L’intervento, curato da don Umberto Bordoni e dal prof. Giuseppe Cordoni, è promosso dall’Istituto Pantheon e dalla Direzione Musei nazionali della città di Roma – Castel Sant’Angelo, con il supporto della Basilica di Santa Maria ad Martyres, dell’Ambasciata d’Austria presso la Santa Sede e il patrocinio del Dicastero per l’Evangelizzazione – Giubileo 2025. Il progetto è stato realizzato anche grazie al sostegno della Sammlung Wemmhöner, fondazione che promuove l’arte contemporanea impegnata su tematiche etiche e spirituali.
Un’opera che parla al dolore e alla redenzione
Corona Gloriae è una riflessione plastica potente: una corona di spine composta da sette sculture in bronzo, disarticolata e frammentata.

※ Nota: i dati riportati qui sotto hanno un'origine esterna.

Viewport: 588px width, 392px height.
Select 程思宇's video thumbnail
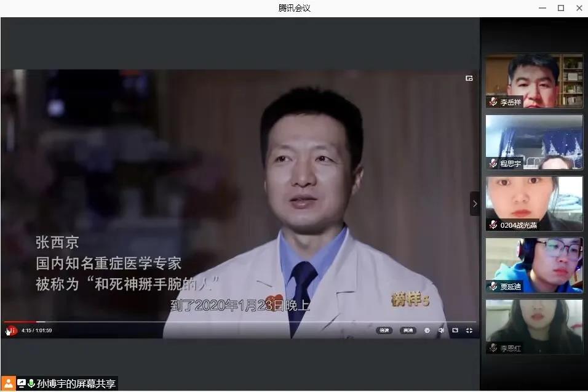coord(534,142)
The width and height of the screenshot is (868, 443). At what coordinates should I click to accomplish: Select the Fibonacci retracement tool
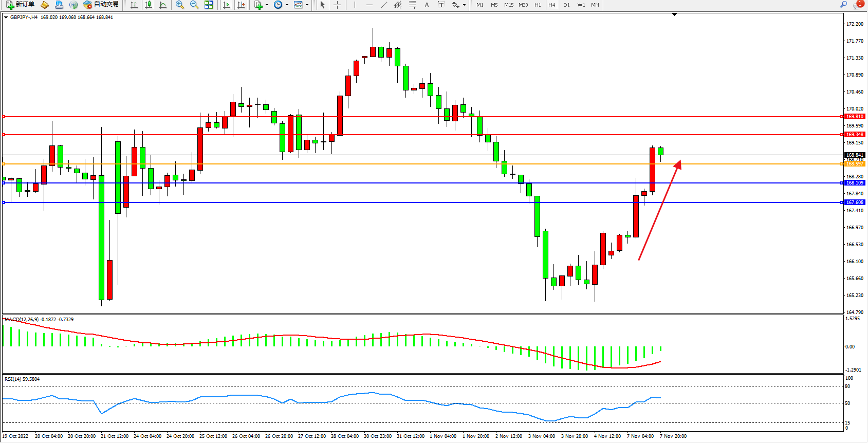coord(412,5)
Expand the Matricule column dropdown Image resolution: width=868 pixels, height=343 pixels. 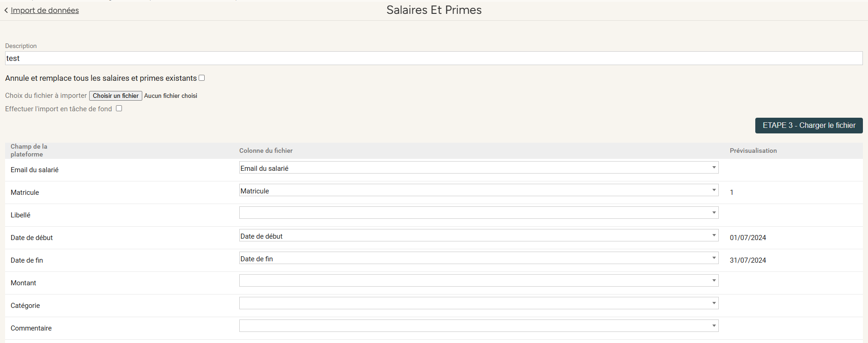[479, 190]

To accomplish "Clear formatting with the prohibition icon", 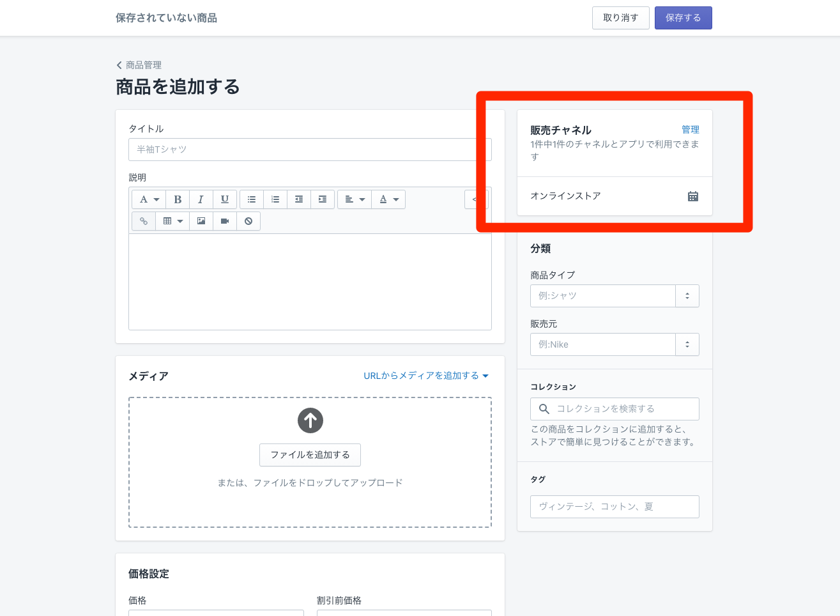I will pyautogui.click(x=248, y=220).
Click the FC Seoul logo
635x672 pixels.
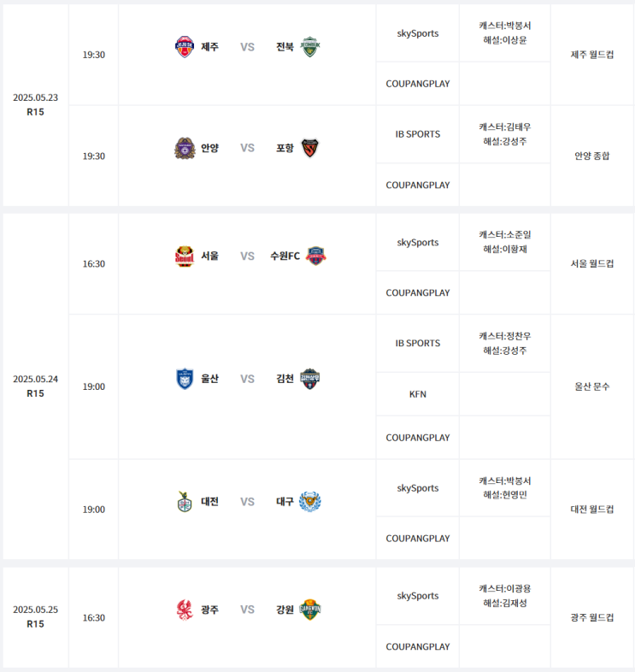(x=185, y=256)
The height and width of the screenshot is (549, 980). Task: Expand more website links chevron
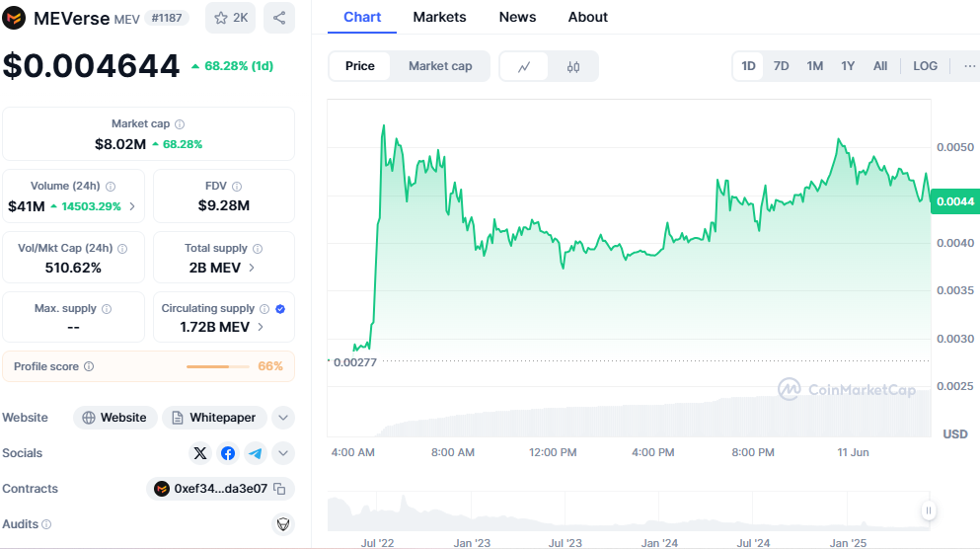tap(283, 418)
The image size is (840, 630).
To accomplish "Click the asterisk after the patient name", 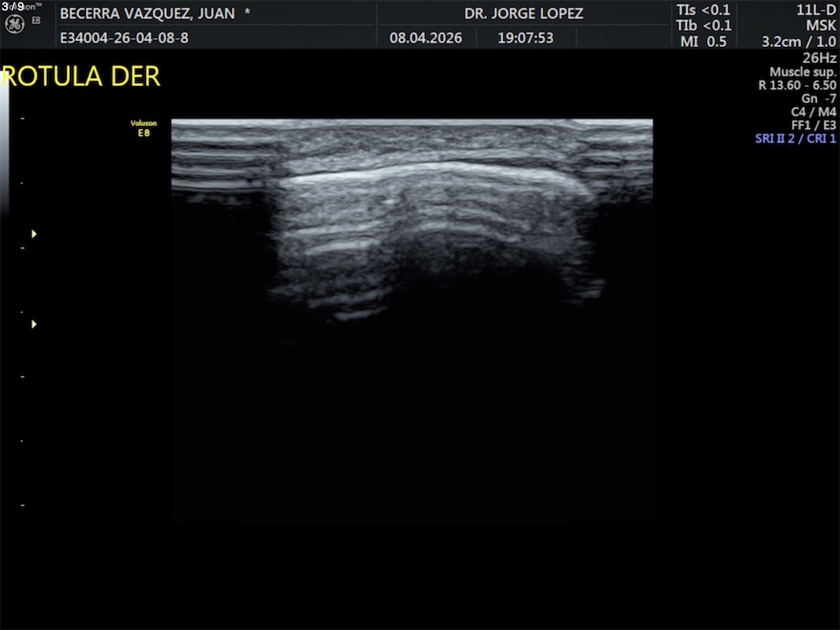I will click(x=247, y=12).
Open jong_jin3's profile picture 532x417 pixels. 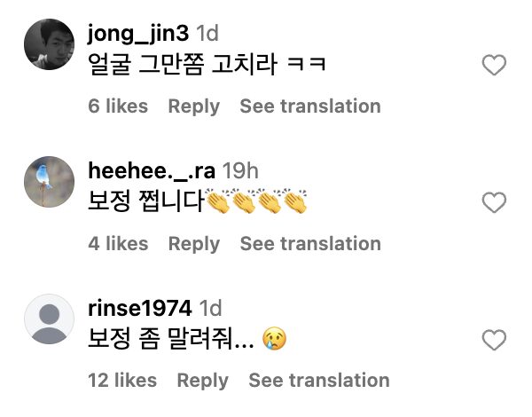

Il numero, profondamente simbolico nella Bibbia, richiama la totalità della creazione, ma anche la rottura e la rigenerazione. Le spine metalliche, acuminate e contorte, evocano la Passione di Cristo e il dramma universale del dolore umano. Tuttavia, l’opera non si chiude in un’icona di sofferenza, ma si apre al mistero della trasformazione e della speranza.
Collocata zenitalmente sotto l’oculo del Pantheon, la scultura si staglia come un segno sacro nello spazio: la ferita della corona diventa così feritoia, soglia, passaggio. Il bronzo che grava, spezzato e frammentato, riflette nello specchio d’acqua sottostante, simbolo dell’abisso ma anche della purificazione, generando un’immagine sospesa tra inferno e resurrezione.
Non si tratta di una semplice esposizione, ma di un dialogo site-specific con lo spazio architettonico e spirituale del Pantheon. L’opera, che aveva debuttato nel 2023 nella Basilica di San Giorgio Maggiore durante la Biennale di Venezia, è stata qui interamente ripensata per inserirsi nel contesto della Basilica dei Martiri, custode delle memorie cristiane e simbolo della continuità tra Roma pagana e Roma cristiana.